Cicely Tyson Modeled Harlem Grace
The loss of the legendary actress reminds me of my treasured family’s history
Just minutes before I learned of Cicely Tyson’s death, my mom and I were on the phone singing her praises.
Mom wanted to borrow her new book, Just As I Am: A Memoir. I told her she absolutely could, but she’d have to take the cover off. My mom laughed; she is notoriously rough on books, and the cover art was just too exquisite to suffer any knick. She told me how much Ms. Tyson meant to her growing up in the ’60s and ’70s. The actress was one of the first to wear an afro in all its glory. During a time when the style was bashed by those who didn’t understand it, Ms. Tyson’s choice empowered my mom to know that her own ‘fro was a thing of beauty.
My love of Ms. Tyson stretches a little further in history. From the moment I could understand the stories of a ’50s Harlem the elders of my family would share, I was completely transfixed. I’d shyly sit under the dinner table at Thanksgiving and listen to them share the stories of their childhood and teen years. It was an era when Harlem was entirely Black, from the people, to the culture, to the music in the streets. Ms. Tyson’s name would often come up, as would the late Diahann Caroll. My beloved Tati would talk about her friendship with a young James Baldwin and being tutored by Langston Hughes.

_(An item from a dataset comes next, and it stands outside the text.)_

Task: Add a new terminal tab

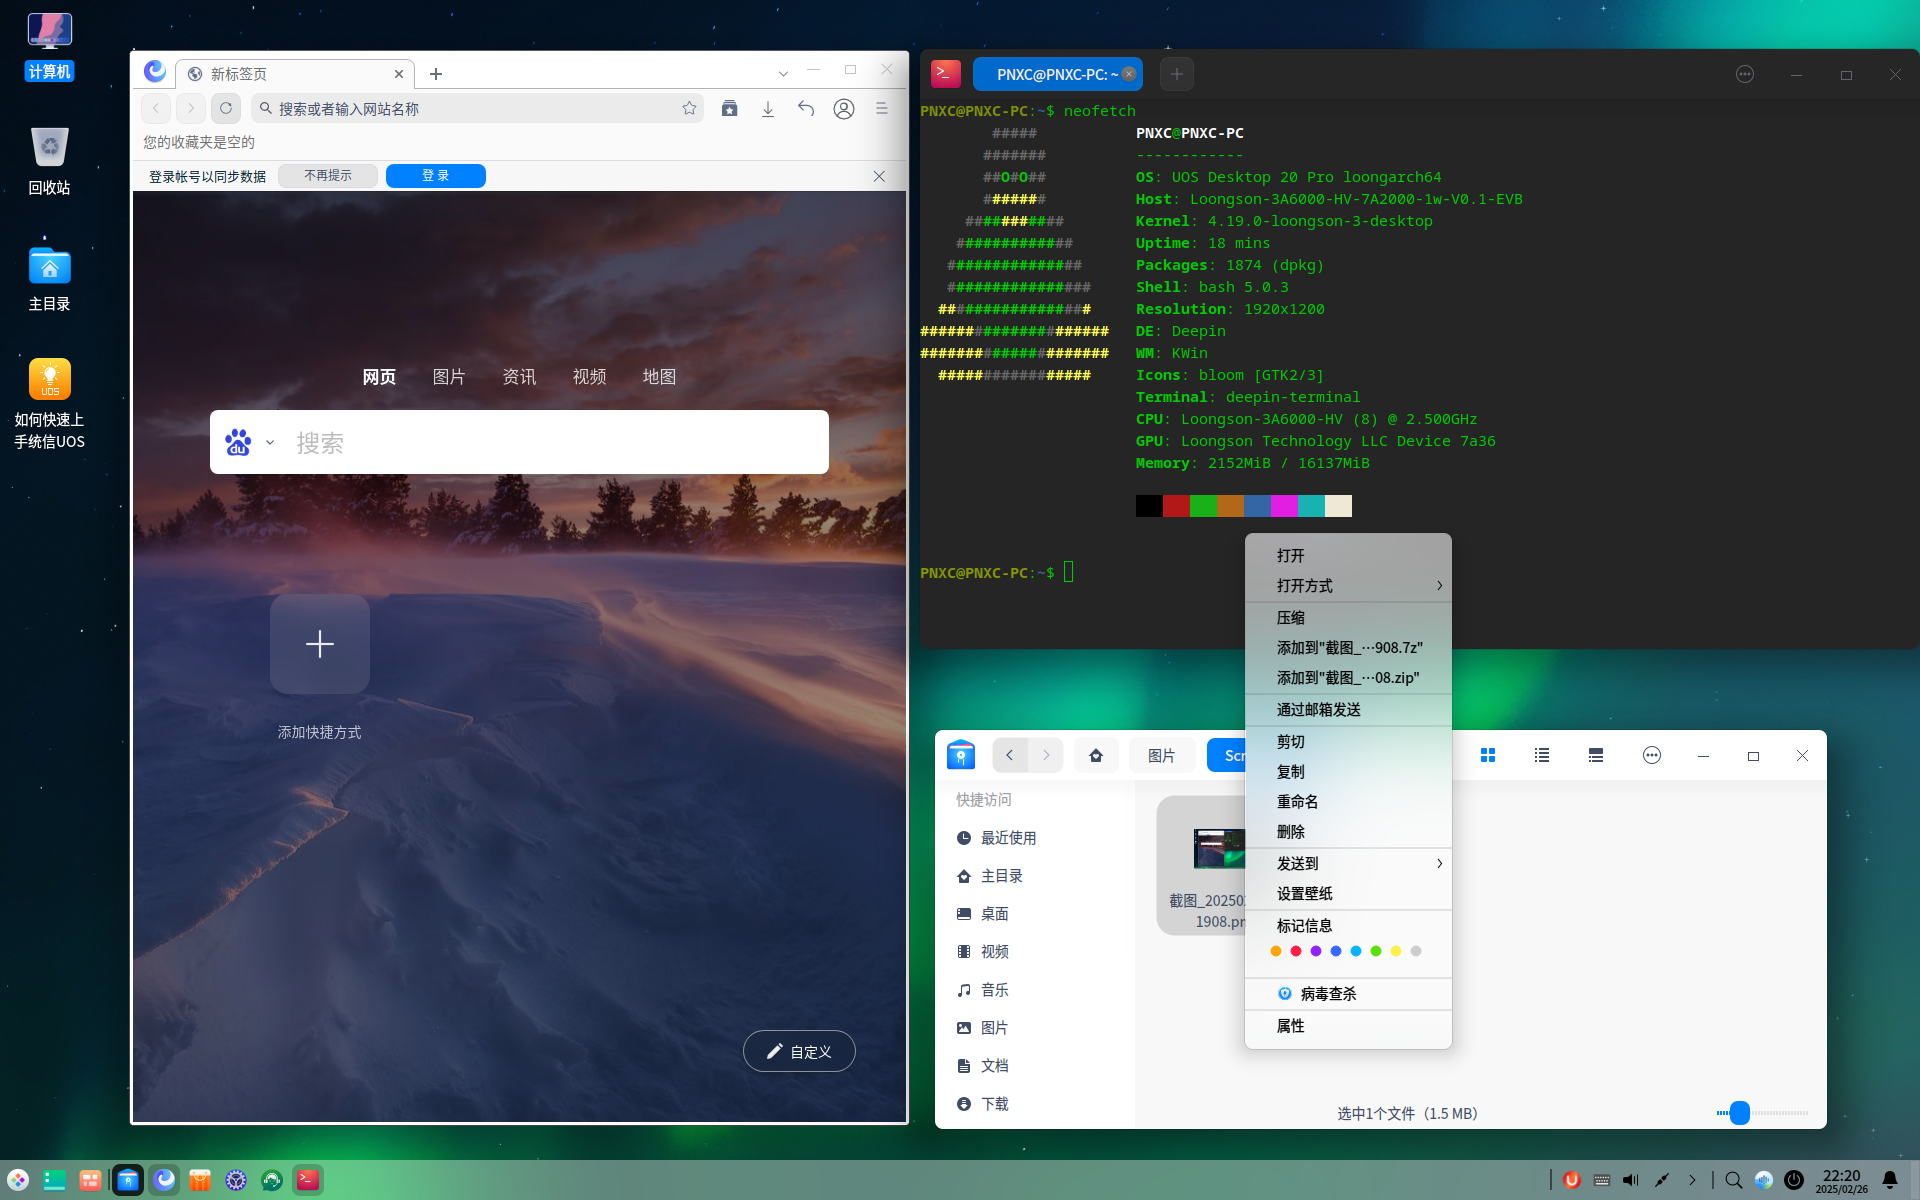Action: click(x=1177, y=74)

When seeing Miles Davis, Sarah Vaughn, and Billie Holiday was the norm, in both jazz clubs and around the community. It’s a part of my family history that is so precious, one even impossible to imagine.
And then there was the style. Tati’s clothes were tailored for decades — she’d often tease me for wearing something as simply made as jeans. Their intonations — words like “honey” and “sugar lum” — carried such sweetness and grace. Their lives were ones of dignity and massive self-worth, among bigotry outside of Harlem’s early years that I couldn’t imagine.
I know that Ms. Tyson has lived extraordinarily, and it’s only a reason to celebrate. But her memory is one I’ll carry with me because it was instilled in me by her peers.